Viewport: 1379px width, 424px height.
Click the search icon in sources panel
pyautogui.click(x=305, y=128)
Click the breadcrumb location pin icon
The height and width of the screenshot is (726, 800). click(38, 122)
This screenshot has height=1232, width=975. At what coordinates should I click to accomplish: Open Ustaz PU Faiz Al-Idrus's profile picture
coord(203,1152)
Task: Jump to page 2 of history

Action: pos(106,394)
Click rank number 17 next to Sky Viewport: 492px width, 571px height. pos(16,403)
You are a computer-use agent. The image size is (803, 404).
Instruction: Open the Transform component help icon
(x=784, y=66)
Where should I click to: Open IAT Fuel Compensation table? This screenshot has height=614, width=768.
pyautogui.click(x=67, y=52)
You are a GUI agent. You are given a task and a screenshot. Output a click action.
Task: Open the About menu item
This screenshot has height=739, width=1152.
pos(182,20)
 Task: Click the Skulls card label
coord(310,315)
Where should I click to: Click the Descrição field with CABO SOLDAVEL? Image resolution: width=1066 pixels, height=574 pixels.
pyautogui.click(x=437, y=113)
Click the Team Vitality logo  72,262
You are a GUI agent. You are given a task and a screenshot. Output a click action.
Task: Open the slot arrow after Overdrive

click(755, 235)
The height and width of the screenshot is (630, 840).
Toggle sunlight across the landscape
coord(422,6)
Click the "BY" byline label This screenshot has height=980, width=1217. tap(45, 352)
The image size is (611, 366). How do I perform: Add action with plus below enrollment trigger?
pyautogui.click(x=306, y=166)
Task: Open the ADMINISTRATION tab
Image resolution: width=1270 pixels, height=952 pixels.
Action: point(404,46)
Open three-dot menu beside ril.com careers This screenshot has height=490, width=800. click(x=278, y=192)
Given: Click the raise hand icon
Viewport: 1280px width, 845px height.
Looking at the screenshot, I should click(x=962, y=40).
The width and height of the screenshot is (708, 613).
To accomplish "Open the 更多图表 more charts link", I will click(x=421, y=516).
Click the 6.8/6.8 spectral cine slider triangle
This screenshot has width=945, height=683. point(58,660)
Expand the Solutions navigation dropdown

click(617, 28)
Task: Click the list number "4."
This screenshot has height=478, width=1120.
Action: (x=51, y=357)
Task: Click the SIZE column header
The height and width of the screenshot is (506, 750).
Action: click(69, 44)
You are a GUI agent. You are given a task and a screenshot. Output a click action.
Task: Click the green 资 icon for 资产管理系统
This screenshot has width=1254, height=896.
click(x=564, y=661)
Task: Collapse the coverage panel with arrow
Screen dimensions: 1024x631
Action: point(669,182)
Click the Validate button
-----
What you should do ->
Write the data out again. Match it exactly.

Solution ->
Viewport: 1379px width, 424px height.
Click the search icon in sources panel
pyautogui.click(x=305, y=128)
Click the breadcrumb location pin icon
The height and width of the screenshot is (726, 800). click(38, 122)
This screenshot has height=1232, width=975. At what coordinates should I click to accomplish: Open Ustaz PU Faiz Al-Idrus's profile picture
coord(203,1152)
Task: Jump to page 2 of history

Action: pos(106,394)
Click rank number 17 next to Sky Viewport: 492px width, 571px height. pos(16,403)
You are a computer-use agent. The image size is (803, 404).
Instruction: Open the Transform component help icon
(x=784, y=66)
Where should I click to: Open IAT Fuel Compensation table? This screenshot has height=614, width=768.
pyautogui.click(x=67, y=52)
You are a GUI agent. You are given a task and a screenshot. Output a click action.
Task: Open the About menu item
This screenshot has height=739, width=1152.
pos(182,20)
 Task: Click the Skulls card label
coord(310,315)
Where should I click to: Click the Descrição field with CABO SOLDAVEL? Image resolution: width=1066 pixels, height=574 pixels.
pyautogui.click(x=437, y=113)
Click the Team Vitality logo  72,262
You are a GUI agent. You are given a task and a screenshot. Output a click action.
Task: Open the slot arrow after Overdrive

click(755, 235)
The height and width of the screenshot is (630, 840).
Toggle sunlight across the landscape
coord(422,6)
Click the "BY" byline label This screenshot has height=980, width=1217. tap(45, 352)
The image size is (611, 366). How do I perform: Add action with plus below enrollment trigger?
pyautogui.click(x=306, y=166)
Task: Open the ADMINISTRATION tab
Image resolution: width=1270 pixels, height=952 pixels.
Action: point(404,46)
Open three-dot menu beside ril.com careers This screenshot has height=490, width=800. click(x=278, y=192)
Given: Click the raise hand icon
Viewport: 1280px width, 845px height.
Looking at the screenshot, I should click(x=962, y=40).
The width and height of the screenshot is (708, 613).
To accomplish "Open the 更多图表 more charts link", I will click(x=421, y=516).
Click the 6.8/6.8 spectral cine slider triangle
This screenshot has width=945, height=683. point(58,660)
Expand the Solutions navigation dropdown

click(617, 28)
Task: Click the list number "4."
This screenshot has height=478, width=1120.
Action: (x=51, y=357)
Task: Click the SIZE column header
The height and width of the screenshot is (506, 750).
Action: click(69, 44)
You are a GUI agent. You are given a task and a screenshot. Output a click action.
Task: Click the green 资 icon for 资产管理系统
This screenshot has width=1254, height=896.
click(x=564, y=661)
Task: Collapse the coverage panel with arrow
Screen dimensions: 1024x631
Action: point(669,182)
Click the Validate button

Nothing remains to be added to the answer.